Bob P. Fishman
Executive Vice President, Chief Financial Officer and Chief Accounting Officer at Pentair
Thank you, John. Please turn to Slide 8, labeled Q2 2022 Pentair Performance. We delivered second quarter sales growth of 13% with core sales increasing 12% with strong price contribution. We were particularly pleased with the topline performance, given the tough comparison to last year. As we indicated last quarter, we expected to see price outpace inflation starting in the second quarter and it played out as anticipated. Consumer Solutions delivered core sales growth of 15%, against the tough comparison, and Industrial & Flow Technologies grew core revenue 7%.
Segment income increased 18%, and return on sales was 19.3%, which represented a 70 basis point increase year-over-year and 210 basis point improvement sequentially. We were pleased to see the strong price contribution more than offset inflation, but many of our businesses continue to face supply chain inefficiencies, and we expect this to impact productivity in the near term. Below the line, net interest and other expense was just under $5 million. Our share count was 165.5 million and the adjusted tax rate was 16%. Adjusted EPS grew 21% to $1.02 and exceeded our guidance for the quarter.
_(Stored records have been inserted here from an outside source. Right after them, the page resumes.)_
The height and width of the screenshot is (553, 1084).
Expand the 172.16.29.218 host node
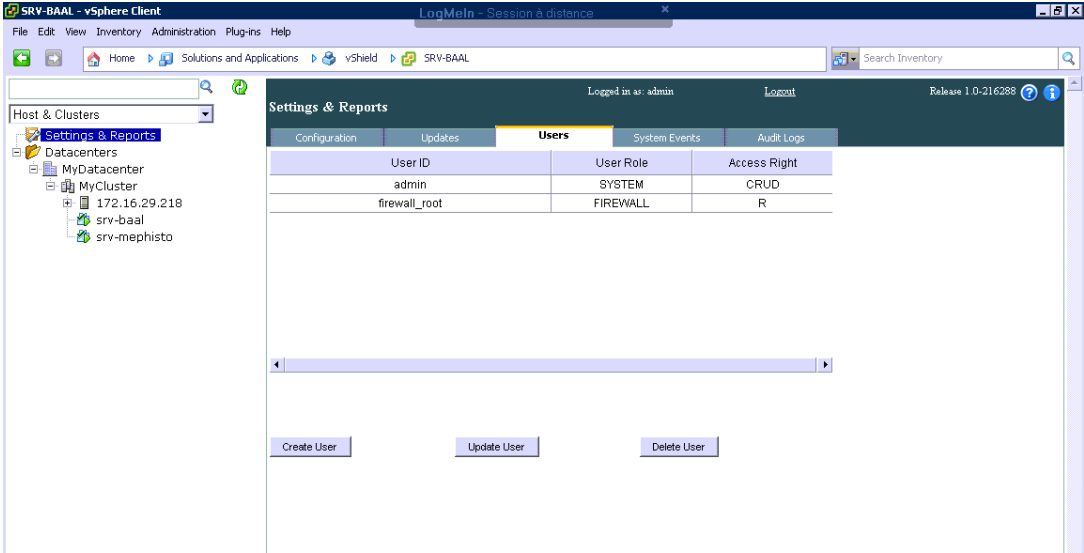67,203
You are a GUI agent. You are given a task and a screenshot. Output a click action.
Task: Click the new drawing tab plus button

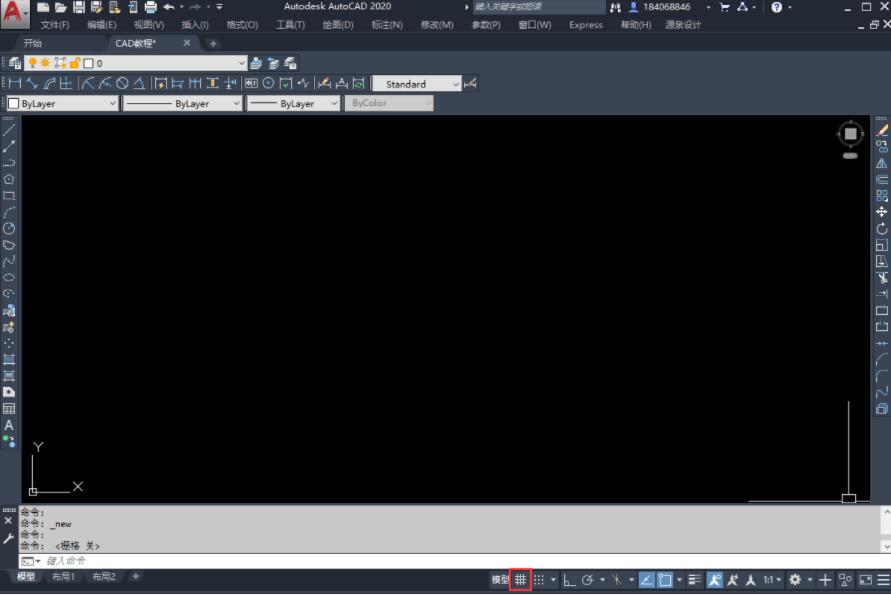[x=213, y=44]
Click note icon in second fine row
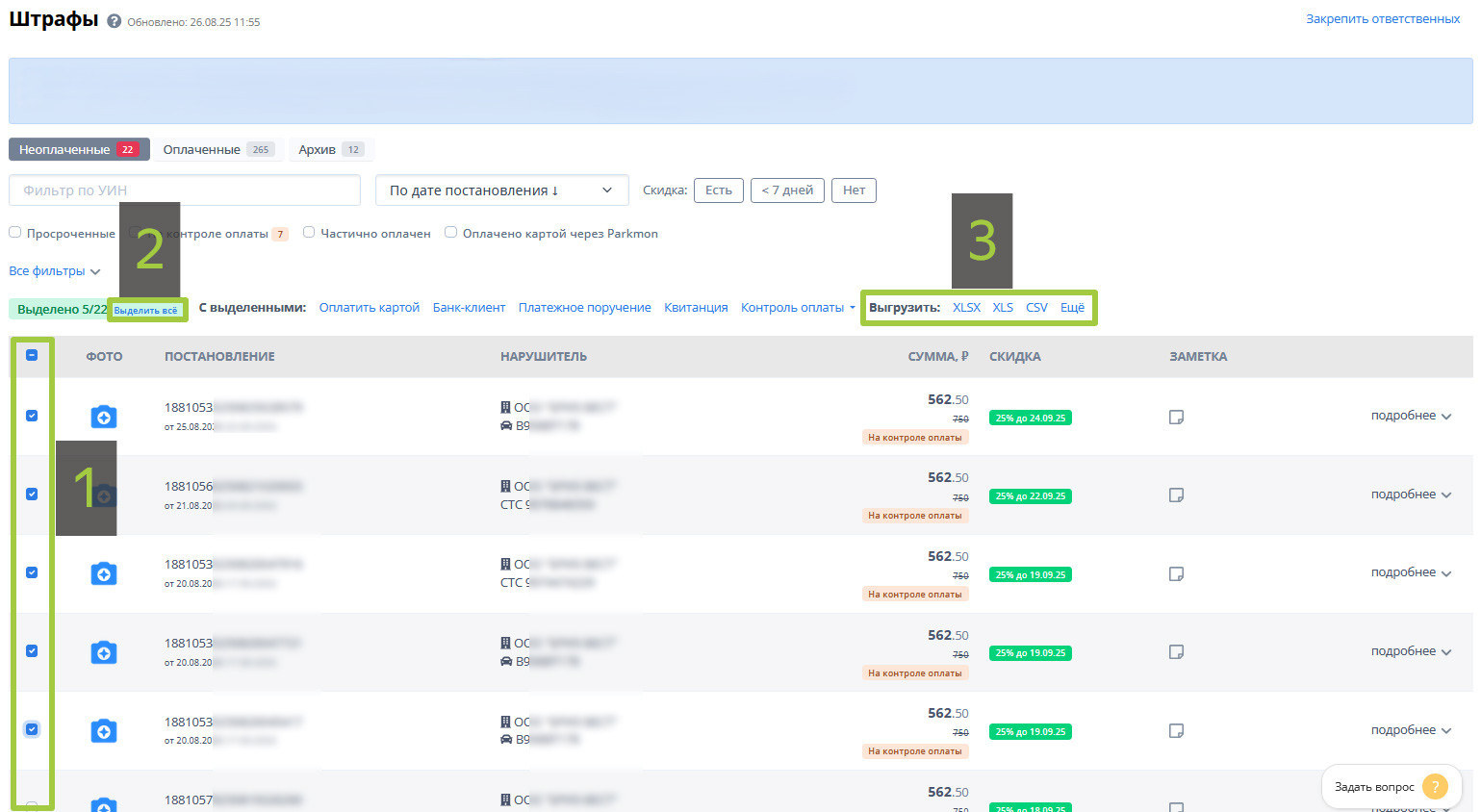This screenshot has height=812, width=1481. point(1176,495)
Please turn to Slide 9, labeled Q2 2022 Consumer Solutions Performance. Consumer Solutions delivered another strong quarter, with sales growing 19% and core sales increasing 15%. Segment income grew 18% and price more than offset inflation in the quarter. Pool sales grew 20% in the quarter, and we continue to see solid momentum, as we continue through the '22 Pool season. There is understandably a lot of focus on the Pool industry, given the significant growth over the past two years.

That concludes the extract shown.